MATERIAL PROVIDED START

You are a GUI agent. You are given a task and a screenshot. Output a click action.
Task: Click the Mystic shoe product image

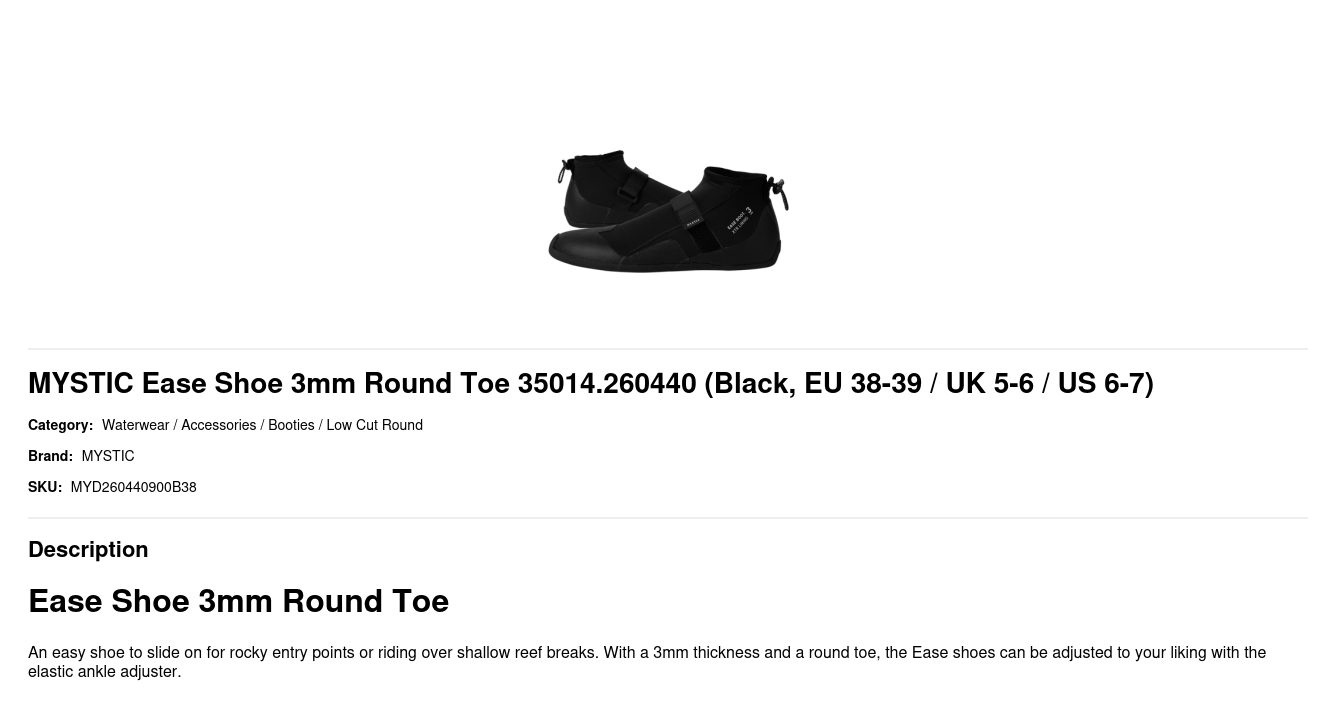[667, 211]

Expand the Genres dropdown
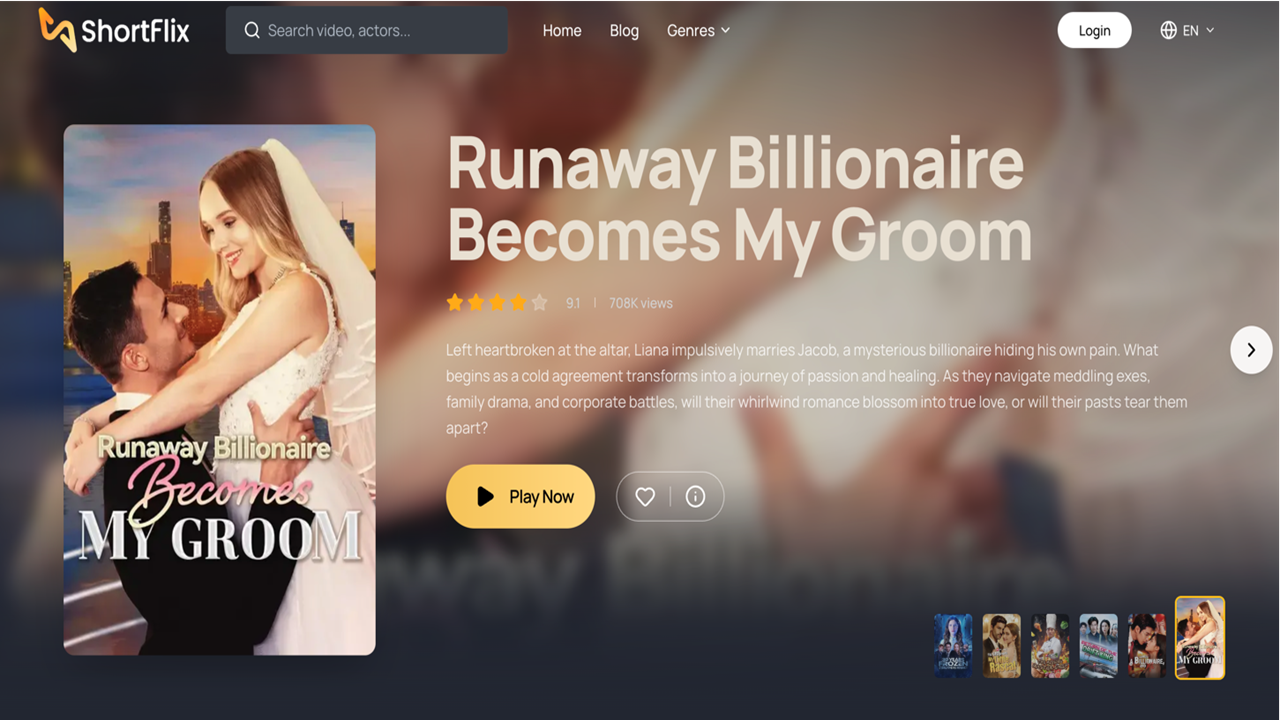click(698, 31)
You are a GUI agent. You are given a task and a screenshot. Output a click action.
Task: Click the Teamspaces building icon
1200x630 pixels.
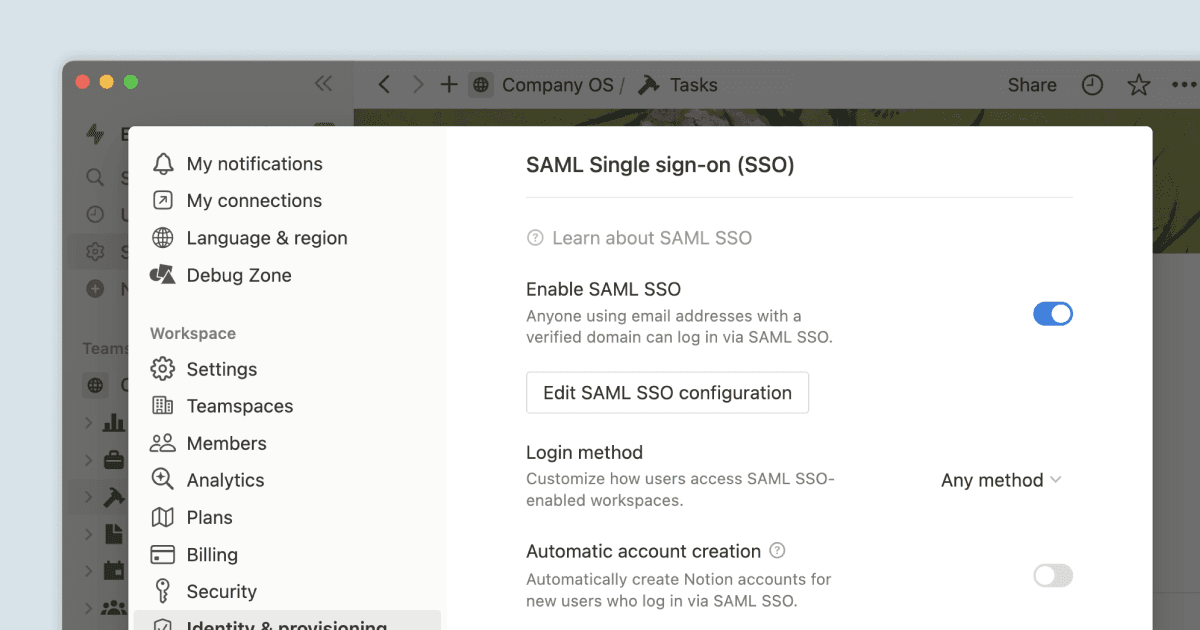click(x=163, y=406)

MATERIAL PROVIDED END

DESCRIPTION OF THE TASK: The copy you produce must hold all the records above exactly and none of their pictures.

SOLUTION FOR THIS TASK:
You are a GUI agent. You are given a task and a screenshot. Output a click action.
Task: Click the Mystic shoe product image

[667, 211]

Expand the Genres dropdown
click(698, 31)
You are a GUI agent. You are given a task and a screenshot. Output a click action.
Task: Click the Teamspaces building icon
1200x630 pixels.
click(x=163, y=406)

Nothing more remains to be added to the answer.